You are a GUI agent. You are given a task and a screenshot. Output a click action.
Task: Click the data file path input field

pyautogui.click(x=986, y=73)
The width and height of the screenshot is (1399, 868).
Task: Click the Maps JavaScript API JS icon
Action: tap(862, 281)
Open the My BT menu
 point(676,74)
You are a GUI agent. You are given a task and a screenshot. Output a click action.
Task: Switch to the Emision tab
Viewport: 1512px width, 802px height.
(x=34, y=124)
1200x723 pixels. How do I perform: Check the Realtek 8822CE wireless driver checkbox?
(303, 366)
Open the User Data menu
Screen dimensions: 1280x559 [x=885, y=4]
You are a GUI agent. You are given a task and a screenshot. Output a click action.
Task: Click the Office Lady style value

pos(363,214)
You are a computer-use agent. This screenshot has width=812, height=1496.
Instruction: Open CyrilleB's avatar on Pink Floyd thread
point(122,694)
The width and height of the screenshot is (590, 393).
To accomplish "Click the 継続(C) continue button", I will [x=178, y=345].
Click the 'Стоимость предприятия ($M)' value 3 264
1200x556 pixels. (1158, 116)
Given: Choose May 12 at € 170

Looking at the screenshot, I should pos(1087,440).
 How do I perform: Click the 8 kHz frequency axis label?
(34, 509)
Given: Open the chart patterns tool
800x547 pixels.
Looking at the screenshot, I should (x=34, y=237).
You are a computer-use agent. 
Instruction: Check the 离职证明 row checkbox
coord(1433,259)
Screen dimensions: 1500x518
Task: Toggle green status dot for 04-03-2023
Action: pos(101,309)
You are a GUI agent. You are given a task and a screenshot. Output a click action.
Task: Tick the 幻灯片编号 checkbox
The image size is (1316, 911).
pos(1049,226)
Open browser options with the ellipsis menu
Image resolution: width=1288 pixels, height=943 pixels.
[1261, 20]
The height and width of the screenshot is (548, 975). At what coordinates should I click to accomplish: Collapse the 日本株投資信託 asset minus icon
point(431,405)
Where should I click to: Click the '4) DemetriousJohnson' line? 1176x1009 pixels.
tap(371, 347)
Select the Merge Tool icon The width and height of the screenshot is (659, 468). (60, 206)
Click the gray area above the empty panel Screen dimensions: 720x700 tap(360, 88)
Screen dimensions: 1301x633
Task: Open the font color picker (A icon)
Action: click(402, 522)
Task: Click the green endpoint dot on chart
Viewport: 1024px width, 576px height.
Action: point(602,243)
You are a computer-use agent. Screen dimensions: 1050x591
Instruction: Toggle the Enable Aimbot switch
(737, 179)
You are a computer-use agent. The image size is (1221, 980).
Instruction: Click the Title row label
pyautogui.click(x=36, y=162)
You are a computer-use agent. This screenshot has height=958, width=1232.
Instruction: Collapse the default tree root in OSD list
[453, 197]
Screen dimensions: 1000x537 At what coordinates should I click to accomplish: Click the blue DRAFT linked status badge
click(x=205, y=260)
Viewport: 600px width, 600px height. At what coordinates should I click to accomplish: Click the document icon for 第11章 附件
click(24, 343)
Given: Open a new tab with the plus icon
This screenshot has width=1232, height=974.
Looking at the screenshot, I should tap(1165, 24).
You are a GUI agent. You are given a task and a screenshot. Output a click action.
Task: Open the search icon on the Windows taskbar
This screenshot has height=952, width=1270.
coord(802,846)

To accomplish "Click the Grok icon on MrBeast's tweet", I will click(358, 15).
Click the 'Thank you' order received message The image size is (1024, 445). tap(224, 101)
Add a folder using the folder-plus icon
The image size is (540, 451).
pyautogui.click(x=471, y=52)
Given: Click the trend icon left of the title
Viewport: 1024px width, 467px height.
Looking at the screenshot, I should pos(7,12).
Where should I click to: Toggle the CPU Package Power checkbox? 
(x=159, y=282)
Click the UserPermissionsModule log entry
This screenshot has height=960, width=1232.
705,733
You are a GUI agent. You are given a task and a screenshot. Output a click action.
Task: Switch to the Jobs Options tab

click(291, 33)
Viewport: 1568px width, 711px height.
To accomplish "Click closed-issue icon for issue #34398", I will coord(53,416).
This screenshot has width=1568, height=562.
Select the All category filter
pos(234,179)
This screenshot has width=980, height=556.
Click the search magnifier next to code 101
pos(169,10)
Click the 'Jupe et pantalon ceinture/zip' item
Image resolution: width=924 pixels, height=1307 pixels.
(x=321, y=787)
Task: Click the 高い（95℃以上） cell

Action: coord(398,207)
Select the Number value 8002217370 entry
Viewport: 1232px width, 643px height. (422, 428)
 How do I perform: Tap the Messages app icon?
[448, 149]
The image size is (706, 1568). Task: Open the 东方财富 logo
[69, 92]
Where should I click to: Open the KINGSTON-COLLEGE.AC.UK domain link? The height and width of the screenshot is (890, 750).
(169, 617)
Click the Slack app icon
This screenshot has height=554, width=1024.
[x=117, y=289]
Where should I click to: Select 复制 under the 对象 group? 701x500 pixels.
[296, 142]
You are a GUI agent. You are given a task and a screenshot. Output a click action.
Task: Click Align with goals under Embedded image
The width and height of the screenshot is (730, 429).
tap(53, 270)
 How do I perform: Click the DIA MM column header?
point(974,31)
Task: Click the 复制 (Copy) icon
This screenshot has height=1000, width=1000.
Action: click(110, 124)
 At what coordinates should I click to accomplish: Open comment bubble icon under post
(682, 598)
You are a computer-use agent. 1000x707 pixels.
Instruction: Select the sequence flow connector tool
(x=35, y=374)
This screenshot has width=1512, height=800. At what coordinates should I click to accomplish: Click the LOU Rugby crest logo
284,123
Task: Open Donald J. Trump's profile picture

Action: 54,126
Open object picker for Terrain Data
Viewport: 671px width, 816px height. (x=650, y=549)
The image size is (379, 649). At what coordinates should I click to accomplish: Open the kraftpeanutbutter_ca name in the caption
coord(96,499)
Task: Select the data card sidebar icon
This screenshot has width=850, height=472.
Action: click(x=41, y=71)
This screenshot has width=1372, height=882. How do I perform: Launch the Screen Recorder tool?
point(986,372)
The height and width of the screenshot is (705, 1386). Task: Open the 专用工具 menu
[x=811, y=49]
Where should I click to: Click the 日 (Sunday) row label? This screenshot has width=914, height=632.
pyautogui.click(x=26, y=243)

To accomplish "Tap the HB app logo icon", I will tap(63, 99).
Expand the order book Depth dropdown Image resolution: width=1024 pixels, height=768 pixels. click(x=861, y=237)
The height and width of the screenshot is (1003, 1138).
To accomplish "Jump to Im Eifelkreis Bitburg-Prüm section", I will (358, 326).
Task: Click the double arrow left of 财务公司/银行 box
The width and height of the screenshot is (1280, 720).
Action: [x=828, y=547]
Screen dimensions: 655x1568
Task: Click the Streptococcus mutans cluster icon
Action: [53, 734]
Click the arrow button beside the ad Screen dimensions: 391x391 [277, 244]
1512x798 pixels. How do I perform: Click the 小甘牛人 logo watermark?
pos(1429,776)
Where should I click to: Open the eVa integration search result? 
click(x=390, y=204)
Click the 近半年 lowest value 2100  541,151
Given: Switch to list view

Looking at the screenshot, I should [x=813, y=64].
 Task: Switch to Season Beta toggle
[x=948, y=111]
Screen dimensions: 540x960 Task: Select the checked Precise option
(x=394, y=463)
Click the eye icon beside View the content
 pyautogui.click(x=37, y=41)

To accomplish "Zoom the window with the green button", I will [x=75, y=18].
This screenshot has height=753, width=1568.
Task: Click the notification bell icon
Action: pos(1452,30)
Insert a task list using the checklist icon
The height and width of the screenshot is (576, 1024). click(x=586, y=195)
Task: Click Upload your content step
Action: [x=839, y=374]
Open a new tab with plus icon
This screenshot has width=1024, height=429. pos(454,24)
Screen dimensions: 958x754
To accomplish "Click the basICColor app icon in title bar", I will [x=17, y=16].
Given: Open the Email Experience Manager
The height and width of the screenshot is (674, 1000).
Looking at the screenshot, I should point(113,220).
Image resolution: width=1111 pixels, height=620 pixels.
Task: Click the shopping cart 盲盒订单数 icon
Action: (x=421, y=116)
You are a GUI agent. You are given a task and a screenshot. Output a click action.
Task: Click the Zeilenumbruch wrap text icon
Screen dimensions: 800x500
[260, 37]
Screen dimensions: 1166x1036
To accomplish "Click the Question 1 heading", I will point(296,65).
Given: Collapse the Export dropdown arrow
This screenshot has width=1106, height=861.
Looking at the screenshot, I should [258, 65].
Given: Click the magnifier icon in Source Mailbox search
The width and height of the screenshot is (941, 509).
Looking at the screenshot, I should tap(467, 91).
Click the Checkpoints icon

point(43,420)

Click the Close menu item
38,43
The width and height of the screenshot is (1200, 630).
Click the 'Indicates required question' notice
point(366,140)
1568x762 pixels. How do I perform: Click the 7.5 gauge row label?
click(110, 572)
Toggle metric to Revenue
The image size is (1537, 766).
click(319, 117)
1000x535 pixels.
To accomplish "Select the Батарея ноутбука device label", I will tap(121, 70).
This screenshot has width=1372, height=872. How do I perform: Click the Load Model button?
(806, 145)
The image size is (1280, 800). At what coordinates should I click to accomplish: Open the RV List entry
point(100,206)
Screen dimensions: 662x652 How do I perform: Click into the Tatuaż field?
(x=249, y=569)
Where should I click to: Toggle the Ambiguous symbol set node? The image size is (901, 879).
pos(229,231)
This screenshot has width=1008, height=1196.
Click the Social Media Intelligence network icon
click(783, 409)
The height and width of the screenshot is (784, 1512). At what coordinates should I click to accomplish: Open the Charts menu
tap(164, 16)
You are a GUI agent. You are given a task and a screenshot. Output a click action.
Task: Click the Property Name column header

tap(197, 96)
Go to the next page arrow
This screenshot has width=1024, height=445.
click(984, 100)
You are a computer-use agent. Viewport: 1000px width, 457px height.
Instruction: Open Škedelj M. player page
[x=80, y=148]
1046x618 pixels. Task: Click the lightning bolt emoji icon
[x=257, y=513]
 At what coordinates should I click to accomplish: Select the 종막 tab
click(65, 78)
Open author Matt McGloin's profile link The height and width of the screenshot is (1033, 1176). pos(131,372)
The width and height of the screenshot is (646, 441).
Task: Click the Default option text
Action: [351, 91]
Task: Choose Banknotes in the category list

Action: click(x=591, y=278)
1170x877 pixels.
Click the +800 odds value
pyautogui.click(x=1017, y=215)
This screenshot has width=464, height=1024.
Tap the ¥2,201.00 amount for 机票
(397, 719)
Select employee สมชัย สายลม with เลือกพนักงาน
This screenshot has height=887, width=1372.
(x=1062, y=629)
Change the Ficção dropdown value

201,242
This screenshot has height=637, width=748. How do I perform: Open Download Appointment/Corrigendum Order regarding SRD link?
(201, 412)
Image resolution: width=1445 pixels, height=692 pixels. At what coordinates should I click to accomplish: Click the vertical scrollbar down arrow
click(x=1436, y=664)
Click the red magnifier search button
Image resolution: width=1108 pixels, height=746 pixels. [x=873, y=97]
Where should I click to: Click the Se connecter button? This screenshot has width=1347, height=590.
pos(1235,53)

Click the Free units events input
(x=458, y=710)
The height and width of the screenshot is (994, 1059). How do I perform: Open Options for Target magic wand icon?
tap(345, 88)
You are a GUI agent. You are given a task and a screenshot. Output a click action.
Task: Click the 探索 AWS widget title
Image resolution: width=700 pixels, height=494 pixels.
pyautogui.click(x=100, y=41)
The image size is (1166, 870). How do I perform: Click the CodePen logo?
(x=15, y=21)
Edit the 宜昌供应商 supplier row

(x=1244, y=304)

* Try it *
Show, from the entries above, every line that includes the string "left".

* Written answer *
Given: Click the trend icon left of the title
Task: Click the double arrow left of 财务公司/银行 box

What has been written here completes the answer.